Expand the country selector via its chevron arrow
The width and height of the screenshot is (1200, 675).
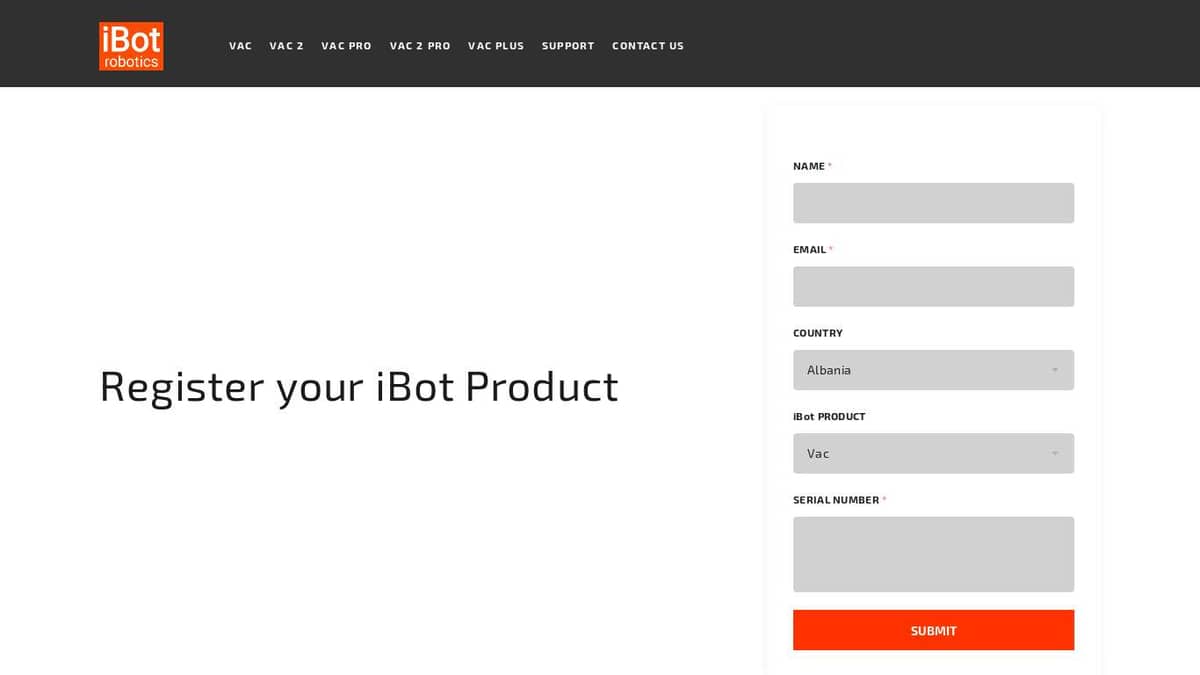pyautogui.click(x=1055, y=369)
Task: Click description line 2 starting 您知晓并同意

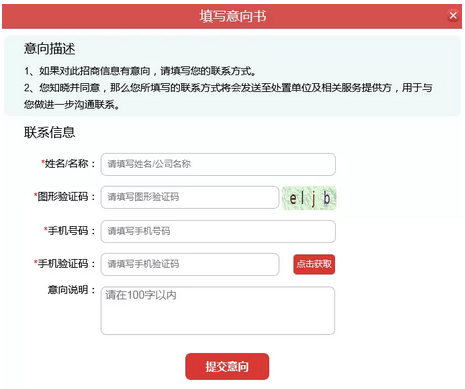Action: click(x=228, y=88)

------------------------------

A word-for-word copy of the entries above is needed, with every picture dropped.

> [Solution below]:
Expand the country selector via its chevron arrow
The width and height of the screenshot is (1200, 675).
pyautogui.click(x=1055, y=369)
Task: Click description line 2 starting 您知晓并同意

Action: click(x=228, y=88)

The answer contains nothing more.